HTV
- Country: United States
- Broadcast area: United States, Latin America and Europe
- Headquarters: Miami, Florida

Programming
- Picture format: 1080i HDTV (downscaled to 480i/576i for the SD feed)

Ownership
- Owner: Warner Bros. Discovery International
- Sister channels: Space TNT TNT Series TNT Novelas TCM

History
- Launched: August 1, 1995

= HTV (Latin America) =

HTV (formerly an acronym of Hispanic Television) is a Latin American pay television channel that broadcasts music videos. It is owned by Warner Bros. Discovery International and it is also available in the United States and Europe (notably Spain). It airs Latin music genres such as balada, salsa, merengue and other popular rhythms from that region, introduced by artists themselves as VJs.

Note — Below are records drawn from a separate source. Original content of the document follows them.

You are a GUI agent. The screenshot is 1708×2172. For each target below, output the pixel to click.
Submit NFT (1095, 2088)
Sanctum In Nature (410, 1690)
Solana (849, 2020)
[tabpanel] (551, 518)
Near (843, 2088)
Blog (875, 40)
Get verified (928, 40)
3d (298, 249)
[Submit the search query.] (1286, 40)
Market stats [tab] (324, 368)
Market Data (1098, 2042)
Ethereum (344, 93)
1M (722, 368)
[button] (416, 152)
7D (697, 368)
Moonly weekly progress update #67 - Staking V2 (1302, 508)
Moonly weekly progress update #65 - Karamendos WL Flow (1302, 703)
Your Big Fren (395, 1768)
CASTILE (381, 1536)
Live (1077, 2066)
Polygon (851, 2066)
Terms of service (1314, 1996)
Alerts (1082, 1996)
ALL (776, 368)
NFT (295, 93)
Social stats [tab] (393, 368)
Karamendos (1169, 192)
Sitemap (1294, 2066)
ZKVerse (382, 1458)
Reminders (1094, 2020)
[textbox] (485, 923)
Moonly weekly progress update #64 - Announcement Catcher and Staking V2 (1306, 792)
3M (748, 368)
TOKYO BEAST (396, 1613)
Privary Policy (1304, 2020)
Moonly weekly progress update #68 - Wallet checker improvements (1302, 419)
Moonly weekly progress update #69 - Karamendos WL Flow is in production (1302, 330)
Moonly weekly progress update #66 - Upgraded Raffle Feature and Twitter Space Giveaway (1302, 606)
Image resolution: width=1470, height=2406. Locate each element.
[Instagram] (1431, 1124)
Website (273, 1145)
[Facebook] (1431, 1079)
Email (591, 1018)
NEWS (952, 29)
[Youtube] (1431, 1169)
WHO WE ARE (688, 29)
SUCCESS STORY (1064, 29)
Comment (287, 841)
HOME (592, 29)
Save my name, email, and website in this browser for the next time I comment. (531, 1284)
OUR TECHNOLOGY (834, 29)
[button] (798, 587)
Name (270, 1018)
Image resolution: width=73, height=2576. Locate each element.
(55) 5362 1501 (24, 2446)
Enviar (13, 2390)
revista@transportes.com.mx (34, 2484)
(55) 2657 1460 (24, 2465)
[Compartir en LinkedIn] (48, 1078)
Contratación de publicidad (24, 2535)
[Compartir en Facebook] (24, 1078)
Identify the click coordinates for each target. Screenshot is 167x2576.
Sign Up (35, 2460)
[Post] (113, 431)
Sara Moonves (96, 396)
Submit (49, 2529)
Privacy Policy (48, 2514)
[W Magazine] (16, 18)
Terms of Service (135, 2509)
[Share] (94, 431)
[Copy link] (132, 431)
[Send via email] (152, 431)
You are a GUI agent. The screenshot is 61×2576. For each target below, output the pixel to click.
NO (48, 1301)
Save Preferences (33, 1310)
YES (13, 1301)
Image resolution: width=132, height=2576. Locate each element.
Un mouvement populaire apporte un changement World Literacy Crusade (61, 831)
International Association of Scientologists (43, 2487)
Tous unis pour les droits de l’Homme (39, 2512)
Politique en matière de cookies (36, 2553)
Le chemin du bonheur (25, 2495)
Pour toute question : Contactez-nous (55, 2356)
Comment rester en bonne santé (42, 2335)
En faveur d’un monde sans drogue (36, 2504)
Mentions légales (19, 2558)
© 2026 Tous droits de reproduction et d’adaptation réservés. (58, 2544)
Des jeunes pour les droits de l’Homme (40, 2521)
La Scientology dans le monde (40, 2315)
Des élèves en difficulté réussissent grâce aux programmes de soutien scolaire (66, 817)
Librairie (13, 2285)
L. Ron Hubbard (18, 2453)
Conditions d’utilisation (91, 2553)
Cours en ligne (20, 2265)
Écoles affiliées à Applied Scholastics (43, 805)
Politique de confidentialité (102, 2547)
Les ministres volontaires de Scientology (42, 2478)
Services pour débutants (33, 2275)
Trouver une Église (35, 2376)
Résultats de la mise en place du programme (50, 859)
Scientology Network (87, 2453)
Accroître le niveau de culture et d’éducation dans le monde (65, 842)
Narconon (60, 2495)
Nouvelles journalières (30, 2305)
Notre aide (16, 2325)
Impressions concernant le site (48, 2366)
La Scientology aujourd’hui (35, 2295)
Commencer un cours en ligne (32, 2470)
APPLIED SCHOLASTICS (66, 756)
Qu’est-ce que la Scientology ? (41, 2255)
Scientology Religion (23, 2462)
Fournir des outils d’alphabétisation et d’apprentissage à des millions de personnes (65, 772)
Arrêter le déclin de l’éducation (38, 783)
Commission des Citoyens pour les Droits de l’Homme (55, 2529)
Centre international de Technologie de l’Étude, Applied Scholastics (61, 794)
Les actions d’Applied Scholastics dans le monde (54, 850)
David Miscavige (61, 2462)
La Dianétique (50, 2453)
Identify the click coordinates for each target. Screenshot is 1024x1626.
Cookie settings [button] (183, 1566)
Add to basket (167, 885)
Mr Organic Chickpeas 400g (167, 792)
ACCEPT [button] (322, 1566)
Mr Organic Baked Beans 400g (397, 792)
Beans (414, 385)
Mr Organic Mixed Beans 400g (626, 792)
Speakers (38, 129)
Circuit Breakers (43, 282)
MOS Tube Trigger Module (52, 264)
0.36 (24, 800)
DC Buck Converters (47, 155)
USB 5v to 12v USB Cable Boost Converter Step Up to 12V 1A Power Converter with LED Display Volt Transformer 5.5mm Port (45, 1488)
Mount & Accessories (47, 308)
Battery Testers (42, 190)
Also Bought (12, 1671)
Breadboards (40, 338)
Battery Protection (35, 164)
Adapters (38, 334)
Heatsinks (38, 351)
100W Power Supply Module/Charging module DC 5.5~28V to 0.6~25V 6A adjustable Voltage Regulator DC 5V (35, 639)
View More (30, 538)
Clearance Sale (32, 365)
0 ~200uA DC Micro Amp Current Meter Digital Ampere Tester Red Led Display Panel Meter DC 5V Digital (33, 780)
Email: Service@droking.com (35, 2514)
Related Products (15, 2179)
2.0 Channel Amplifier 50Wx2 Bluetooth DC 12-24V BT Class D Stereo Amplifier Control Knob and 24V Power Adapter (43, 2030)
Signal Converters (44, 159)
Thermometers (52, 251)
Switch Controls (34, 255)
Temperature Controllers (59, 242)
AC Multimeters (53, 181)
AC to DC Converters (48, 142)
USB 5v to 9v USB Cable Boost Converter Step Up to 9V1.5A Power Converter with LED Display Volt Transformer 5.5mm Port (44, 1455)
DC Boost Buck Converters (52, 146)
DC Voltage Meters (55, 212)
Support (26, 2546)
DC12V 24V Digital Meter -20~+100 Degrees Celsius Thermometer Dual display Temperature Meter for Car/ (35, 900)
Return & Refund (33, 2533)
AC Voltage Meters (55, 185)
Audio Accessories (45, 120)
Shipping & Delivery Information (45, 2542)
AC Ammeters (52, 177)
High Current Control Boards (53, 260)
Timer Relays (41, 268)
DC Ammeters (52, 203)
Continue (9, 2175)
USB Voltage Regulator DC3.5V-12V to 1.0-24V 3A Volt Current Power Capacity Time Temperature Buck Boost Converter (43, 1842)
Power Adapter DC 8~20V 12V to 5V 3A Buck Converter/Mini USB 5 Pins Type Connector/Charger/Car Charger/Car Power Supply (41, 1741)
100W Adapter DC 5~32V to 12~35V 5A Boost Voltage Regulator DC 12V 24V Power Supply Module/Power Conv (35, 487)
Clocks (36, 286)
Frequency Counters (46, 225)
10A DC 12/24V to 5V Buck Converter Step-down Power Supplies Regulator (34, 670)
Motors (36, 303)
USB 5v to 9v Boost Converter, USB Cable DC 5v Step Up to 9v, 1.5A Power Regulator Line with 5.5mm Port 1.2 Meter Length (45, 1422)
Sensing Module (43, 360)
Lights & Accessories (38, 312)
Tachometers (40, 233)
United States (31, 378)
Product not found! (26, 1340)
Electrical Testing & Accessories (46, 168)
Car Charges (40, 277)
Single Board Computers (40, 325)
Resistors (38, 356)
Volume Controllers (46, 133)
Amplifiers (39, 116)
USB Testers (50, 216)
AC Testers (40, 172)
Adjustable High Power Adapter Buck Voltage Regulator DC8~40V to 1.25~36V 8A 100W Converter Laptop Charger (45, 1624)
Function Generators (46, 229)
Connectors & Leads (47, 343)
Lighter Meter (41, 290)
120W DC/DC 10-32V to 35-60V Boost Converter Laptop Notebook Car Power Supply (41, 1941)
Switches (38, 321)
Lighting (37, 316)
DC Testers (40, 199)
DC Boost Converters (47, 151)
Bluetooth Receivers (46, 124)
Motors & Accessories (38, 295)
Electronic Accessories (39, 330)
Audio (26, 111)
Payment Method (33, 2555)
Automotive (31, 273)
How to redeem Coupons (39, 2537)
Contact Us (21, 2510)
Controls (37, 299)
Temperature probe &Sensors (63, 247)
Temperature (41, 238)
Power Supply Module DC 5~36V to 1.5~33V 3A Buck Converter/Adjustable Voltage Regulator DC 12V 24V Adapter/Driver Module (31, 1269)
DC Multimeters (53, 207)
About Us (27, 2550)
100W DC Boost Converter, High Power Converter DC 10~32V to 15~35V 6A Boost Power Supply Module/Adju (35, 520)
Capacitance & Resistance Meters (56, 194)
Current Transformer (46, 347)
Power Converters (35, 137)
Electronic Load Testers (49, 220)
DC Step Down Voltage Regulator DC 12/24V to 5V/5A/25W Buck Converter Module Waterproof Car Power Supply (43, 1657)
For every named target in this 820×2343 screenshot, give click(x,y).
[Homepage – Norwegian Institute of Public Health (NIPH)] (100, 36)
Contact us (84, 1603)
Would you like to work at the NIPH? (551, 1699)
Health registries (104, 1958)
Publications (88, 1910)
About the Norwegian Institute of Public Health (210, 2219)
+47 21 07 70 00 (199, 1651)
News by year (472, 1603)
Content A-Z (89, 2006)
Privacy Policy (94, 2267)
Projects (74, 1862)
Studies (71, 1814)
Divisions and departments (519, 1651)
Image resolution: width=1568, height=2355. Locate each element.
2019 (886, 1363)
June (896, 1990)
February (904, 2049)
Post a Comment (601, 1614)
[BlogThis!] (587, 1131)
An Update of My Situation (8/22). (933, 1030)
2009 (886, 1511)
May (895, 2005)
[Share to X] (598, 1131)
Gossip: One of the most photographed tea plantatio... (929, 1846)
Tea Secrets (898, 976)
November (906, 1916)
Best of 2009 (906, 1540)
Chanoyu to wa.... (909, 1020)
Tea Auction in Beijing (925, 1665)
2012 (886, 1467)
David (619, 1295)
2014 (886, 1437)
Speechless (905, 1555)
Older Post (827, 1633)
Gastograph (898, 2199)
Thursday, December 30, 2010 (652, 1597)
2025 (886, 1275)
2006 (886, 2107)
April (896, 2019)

The channel was first launched in 1996. In 1999, HTV was purchased by Miami-based Cisneros Television Group, which operated it as part of its CTG Music subsidiary. In 2006, Turner Broadcasting System purchased seven channels from Claxson Interactive Group including HTV. In 2010, Dish Network stopped carrying HTV in the United States.

In 2015, the Heat Latin Music Awards show, also known as Premios Heat, was launched on HTV and TBS.